Page 45 of An Army at Dawn


  This analysis was greeted with the politesse reserved for an idiot savant or a tiresome house pet. Eisenhower looked thoughtful and said nothing. Truscott glowered and said nothing. A French officer who had joined the conference broke the silence: “Now that General Eisenhower is here and the Americans are in force, the situation will be restored.” But even he seemed unconvinced.

  The conference ended with salutes and farewells. Robinett mounted his jeep for the frigid drive north to CCB’s bivouac in Maktar. Eisenhower promised to take up the issues he had raised—tomorrow. “The yielding of ground,” Robinett later observed, “even worthless, untenable ground, involved too much loss of face.” Eisenhower and Truscott climbed back into the Cadillac, this time with Ward wedged between them, for the thirty-mile drive east to Sidi bou Zid. It was eleven P.M.

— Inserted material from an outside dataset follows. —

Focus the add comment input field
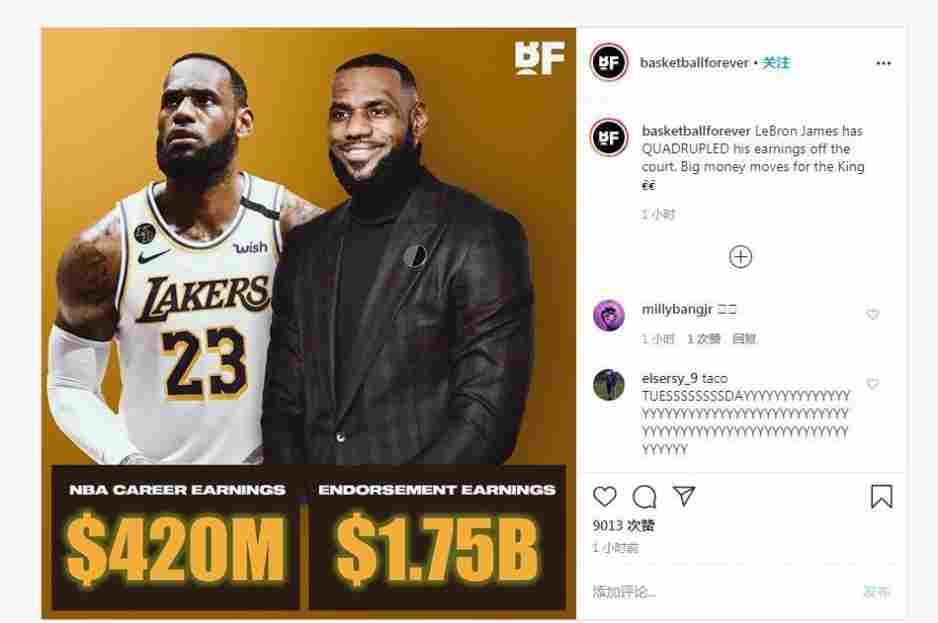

  Another cactus patch, another command post, another briefing. In a cramped personnel carrier roofed with a tarpaulin, McQuillin offered a brief summary of the latest intelligence. No changes had been observed in German positions around Faïd Pass; the enemy had “not been very active.” Colonel Hains, commander of the 1st Armored Regiment, followed with a more detailed sketch of CCA’s dispositions. Hains pointed out that the 1,700 men around Djebel Ksaira were especially vulnerable. A few portents could be divined, Hains added. For example, small scouting parties south of Faïd Pass had been attacked by German aircraft, suggesting that the enemy was hiding something. A French farmer reported that Axis pickets had prevented Arab field hands living across the Eastern Dorsal from traveling west to work. Allied pilots flying over the coastal plain earlier in the day had strafed a fleet of more than 300 enemy trucks—enough to carry an infantry regiment—but the trucks had been empty.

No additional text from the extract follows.